A man is forced to re-evaluate his life after volunteering to be miniaturised. Quirky fantasy which can’t work out if it’s social satire, science fiction, or romance, but has a go at all three. Defiantly odd, though, which is no bad thing.

Imitation of Life (1959, dir. Douglas Sirk)

An actress finds stage fame against adversity, but is troubled by success. Broadway melodrama typical of its director, dealing with issues of race, gender and of class, while also working to present a star vehicle. Of its time, but fascinating, and hugely enjoyable.

Jules et Jim (1962, dir. Francois Truffaut)

Two decades (pre- and post-WWI)in the lives of two men and the woman they both love. Peerless example of the French New Wave; its impact dulled by time perhaps inevitably, but nevertheless a fascinating movie crammed with daring thematic and technical ideas.

2.22 (2017, dir. Paul Currie)

An air traffic controller starts to believe that the same events are repeating themselves as a warning from the past. A love story with bits of Groundhog Day, Pushing Tin and 12 Monkeys thrown in; the complex backstory and the resolution don’t work.

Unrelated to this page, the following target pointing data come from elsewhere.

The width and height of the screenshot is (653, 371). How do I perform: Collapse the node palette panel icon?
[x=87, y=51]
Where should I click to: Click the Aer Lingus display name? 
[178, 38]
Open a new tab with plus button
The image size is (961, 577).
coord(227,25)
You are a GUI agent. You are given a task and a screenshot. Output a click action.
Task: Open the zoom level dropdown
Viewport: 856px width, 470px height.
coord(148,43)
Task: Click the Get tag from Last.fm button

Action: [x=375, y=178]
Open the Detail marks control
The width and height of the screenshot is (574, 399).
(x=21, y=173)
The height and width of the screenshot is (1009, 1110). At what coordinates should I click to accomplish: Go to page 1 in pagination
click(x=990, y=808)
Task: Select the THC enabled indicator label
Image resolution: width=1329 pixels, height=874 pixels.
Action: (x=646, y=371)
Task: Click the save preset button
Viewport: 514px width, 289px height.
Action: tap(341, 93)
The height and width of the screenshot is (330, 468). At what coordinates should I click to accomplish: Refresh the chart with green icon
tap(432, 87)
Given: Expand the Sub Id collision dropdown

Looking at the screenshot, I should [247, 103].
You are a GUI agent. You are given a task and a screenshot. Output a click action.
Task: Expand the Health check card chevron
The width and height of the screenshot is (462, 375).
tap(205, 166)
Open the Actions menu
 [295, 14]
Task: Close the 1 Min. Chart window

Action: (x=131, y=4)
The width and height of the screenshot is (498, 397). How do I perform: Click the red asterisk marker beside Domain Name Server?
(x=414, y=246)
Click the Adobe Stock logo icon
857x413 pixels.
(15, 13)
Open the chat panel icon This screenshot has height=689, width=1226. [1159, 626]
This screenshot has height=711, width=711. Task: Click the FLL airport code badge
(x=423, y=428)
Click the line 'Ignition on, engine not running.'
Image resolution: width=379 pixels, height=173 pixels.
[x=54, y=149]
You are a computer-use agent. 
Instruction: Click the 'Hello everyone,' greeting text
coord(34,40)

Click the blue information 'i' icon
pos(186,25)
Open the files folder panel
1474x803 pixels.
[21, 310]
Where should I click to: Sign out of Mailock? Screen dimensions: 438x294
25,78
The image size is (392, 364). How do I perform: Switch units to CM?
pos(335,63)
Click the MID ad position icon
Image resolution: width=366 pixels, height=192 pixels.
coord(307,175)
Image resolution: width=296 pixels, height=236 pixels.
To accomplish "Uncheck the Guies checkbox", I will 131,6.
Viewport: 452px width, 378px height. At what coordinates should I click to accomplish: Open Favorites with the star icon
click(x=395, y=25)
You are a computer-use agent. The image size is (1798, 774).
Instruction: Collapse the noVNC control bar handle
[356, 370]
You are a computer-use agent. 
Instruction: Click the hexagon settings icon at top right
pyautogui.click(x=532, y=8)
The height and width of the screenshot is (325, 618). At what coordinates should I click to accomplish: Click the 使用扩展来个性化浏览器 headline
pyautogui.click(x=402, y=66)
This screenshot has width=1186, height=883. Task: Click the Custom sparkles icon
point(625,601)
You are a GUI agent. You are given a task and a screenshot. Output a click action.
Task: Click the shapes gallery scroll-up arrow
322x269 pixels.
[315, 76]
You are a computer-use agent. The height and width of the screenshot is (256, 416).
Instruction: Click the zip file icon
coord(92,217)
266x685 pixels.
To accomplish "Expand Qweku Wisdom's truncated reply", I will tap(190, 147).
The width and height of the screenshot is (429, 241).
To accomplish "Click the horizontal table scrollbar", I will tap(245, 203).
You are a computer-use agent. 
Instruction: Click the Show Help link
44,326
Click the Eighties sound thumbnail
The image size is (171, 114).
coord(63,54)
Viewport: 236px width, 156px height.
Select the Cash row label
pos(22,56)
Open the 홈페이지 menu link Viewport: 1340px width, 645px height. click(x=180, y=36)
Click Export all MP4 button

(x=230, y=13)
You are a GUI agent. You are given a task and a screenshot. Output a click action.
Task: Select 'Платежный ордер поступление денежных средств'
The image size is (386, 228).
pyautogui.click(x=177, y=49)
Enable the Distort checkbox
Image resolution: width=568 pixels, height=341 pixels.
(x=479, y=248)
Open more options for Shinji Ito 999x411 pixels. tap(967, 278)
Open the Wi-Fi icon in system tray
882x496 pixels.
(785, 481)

Clueless (1995, dir. Amy Heckerling)

A rich high school student determines to become a matchmaker. So specifically of its time it’s practically a documentary on the mid-90s, this loose reworking of Jane Austen’s Emma nevertheless delivers; a strong cast helps throughout.

Beauty and the Beast (2017, dir. Bill Condon)

CG-tastic live-action remake of the 90s Disney musical animation. There’s a couple of new songs, but all this really adds is running time; a soulless moneyspinner that despite good performances does nothing that the original didn’t do a lot better.